Bezugnahme auf Krankheiten, Störungen oder Beschwerden erlaubt

Insbesondere erwecke der Hersteller dadurch nicht den Anschein eines Arzneimittels, sondern weist die gesetzlich vorgesehene Zweckbestimmung eines Lebensmittels für besondere medizinische Zwecke aus. Die Bezugnahme auf Krankheiten, Störungen oder Beschwerden ist im Zusammenhang mit der Zweckbestimmung „Zur diätetischen Behandlung von“ bzw. „Zum Diätmanagement bei“ für die Produktkategorie der Lebensmittel für besondere medizinische Zwecke sei vielmehr ausdrücklich erlaubt und vorgegeben. Untersagt ist nur die Anpreisung von Eigenschaften zur Vorbeugung, Behandlung oder Heilung einer menschlichen Krankheit.

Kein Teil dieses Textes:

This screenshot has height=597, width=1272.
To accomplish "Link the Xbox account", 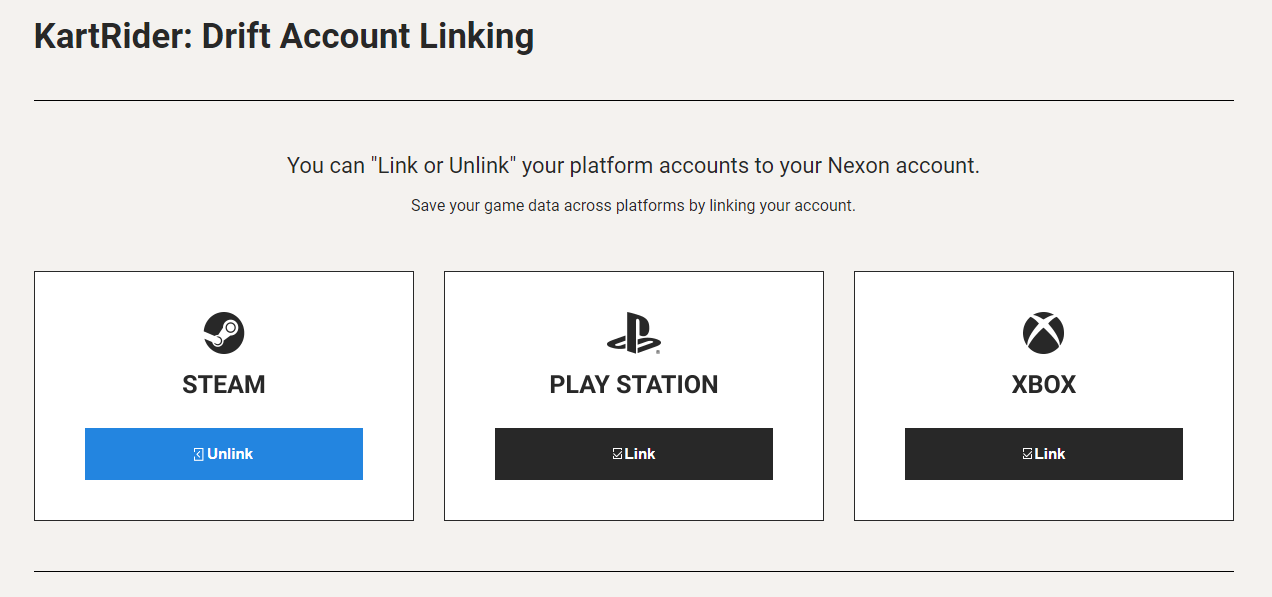I will (x=1044, y=454).
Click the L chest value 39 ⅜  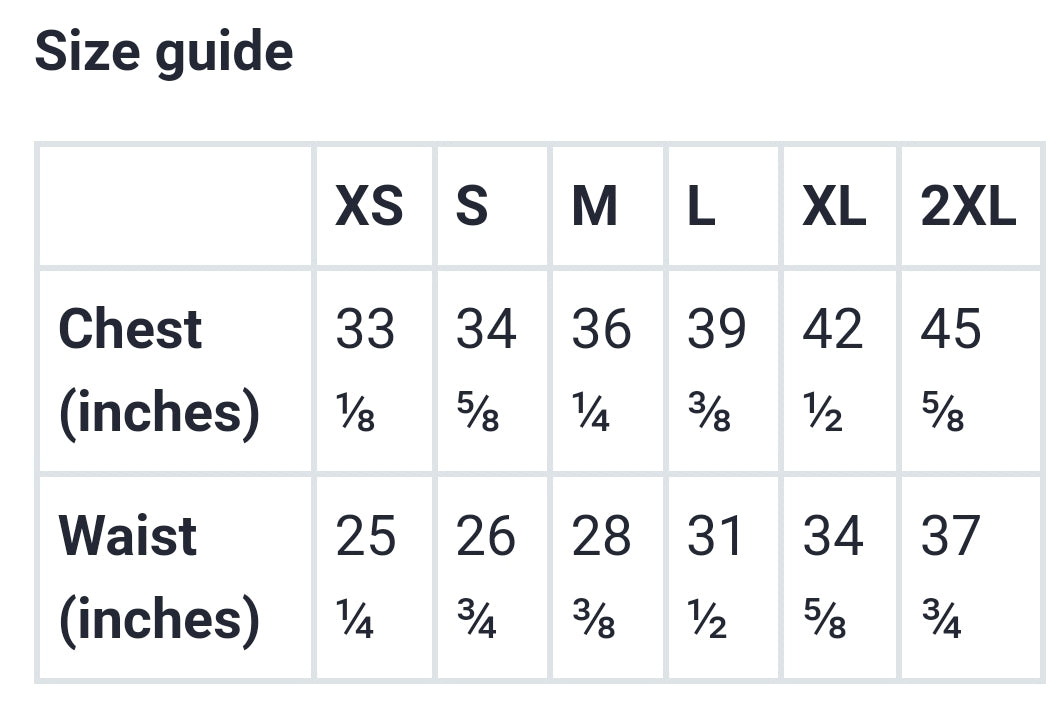click(x=716, y=370)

Im Ergebnis bleibt festzuhalten: Erst mit dieser arzneilichen Präsentation verlässt das Erzeugnis das für Lebensmittel für besondere medizinische Zwecke vorgesehene Anwendungsfeld und eröffnet die Annahme eines Präsentationsarzneimittels. Vorliegend erfolgte eine solche Anpreisung jedoch nicht.

Einordnung nicht klärungsbedürftig

Abschließend stellte das Bundesverwaltungsgericht heraus, dass die Frage, ob das Erzeugnis tatsächlich, wie vom Unternehmen behauptet, die Voraussetzungen für die Einstufung als Lebensmittel für besondere medizinische Zwecke erfüllt, nicht Gegenstand der auf § 21 Abs. 4 Satz 1 AMG gestützten Verfügung sei und demnach nicht entschieden werden müsse. Damit komme zwar möglicherweise ein Lebensmittel für besondere medizinische Zwecke in den Verkehr, das sich für den Personenkreis, für den es bestimmt sei, nicht nutzbringend und wirksam verwenden lasse. Diesem Umstand wäre aber mit den Mitteln des Lebensmittelrechts zu begegnen. Zur Klärung, ob die Kapseln diesen Anforderungen genügen, sind indes die zuständigen Behörden der Lebensmittelaufsicht berufen. Eine Schutzlücke entsteht aus Sicht des BVerwG damit nicht.